Raw Vegan Pad Thai
If you are anything like me, you will know how intense the Thai food cravings can be. Freshly vegan, going out for Thai food was one of those reliable options you could have that would give you a flavorful vegan dinner that made you feel like less of an outsider to the world. (unlike going to a regular non-vegan friendly sit down restaurant just to order steamed broccoli with plain salad and no dressing) I was always a fan of the popular veggie 'Pad Thai' dish minus the egg or fish sauce. Going raw vegan, I was again presented with the challenge of making a recipe that would hold its own to the very deliciously cooked version in restaurants. Well wow, oh wow have I out done myself again! This is a MUST try.
This recipe is from our 7 Days Raw Ebook!
2 packages of 12oz kelp noodles
2 tbsp raw almond butter
1 tbsp raw apple cider vinegar
1/2 peeled zucchini
1in fresh ginger
1 tbsp coconut animos
1/4 tsp cayenne (or to taste)
1/2 tsp paprika
3 tbsp hemp seeds
1/2 cup water
1/2 cup shredded carrot
1/2 cup shredded cabbage
1/2 cup finely chopped broccoli
- Noodle prep; Unpack and rinse kelp noodles.

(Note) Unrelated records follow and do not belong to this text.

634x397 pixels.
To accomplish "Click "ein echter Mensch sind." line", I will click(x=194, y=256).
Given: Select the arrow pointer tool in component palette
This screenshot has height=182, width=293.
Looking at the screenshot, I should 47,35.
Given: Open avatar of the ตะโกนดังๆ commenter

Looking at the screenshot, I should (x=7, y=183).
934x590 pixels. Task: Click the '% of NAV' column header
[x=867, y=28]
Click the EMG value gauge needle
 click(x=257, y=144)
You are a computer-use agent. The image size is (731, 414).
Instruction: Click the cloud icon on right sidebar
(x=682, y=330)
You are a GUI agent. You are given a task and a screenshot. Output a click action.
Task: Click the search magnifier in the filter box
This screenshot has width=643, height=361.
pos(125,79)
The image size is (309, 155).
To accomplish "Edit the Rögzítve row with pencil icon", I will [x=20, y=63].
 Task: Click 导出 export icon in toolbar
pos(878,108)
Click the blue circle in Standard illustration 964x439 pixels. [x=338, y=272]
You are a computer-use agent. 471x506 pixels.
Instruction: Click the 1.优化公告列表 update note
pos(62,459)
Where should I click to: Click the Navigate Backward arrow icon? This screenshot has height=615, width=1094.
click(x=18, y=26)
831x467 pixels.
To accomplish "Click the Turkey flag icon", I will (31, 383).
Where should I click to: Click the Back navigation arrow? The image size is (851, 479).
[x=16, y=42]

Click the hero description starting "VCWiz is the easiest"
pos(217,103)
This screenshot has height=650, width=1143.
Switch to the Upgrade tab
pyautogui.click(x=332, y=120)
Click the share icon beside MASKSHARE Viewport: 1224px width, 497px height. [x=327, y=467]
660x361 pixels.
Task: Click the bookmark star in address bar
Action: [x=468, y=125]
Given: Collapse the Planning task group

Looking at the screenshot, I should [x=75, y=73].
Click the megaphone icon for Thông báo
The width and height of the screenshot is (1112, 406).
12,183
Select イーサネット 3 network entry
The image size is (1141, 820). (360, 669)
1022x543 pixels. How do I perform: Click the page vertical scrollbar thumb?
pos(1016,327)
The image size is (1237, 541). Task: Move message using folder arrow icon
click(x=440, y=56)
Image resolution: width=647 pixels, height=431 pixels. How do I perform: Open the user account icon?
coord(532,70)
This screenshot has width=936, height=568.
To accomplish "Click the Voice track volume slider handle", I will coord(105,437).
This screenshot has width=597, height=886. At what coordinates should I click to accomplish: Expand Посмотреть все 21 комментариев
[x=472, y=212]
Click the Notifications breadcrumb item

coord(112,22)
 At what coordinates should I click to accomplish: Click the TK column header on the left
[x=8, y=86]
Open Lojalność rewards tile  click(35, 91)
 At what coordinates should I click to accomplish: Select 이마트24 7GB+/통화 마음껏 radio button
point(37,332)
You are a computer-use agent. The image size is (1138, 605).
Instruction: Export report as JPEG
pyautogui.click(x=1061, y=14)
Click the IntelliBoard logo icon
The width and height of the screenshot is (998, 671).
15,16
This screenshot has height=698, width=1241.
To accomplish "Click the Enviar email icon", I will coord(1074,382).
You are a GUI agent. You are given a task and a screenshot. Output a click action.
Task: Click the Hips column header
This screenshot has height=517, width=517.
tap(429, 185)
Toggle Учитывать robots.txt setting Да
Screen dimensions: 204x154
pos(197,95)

Squeeze half of lemon in warm water and mix in1 tsp baking soda; fully submerge kelp and let soak for 1-2 min or until softened, rinse.
- The Sauce; In a high speed blender add almond butter, apple cider vinegar, peeled zucchini, ginger, dates, coconut aminos, hemp seeds, cayenne, paprika and water. Blend on high until sauce is smooth and creamy.
- Drain and rinse your kelp noodles in a colander (they should be soft and chewy like real noodles!). Set aside in a large bowl.
- Veggies; Finely chop carrots, cabbage and broccoli.
- Add veggies and sauce to kelp noodles and combine everything thoroughly.
- Enjoy! Serves 2!
Check out this step-by-step tutorial in the video below! For more recipe videos like this visit, like, and subscribe to my YouTube Channel!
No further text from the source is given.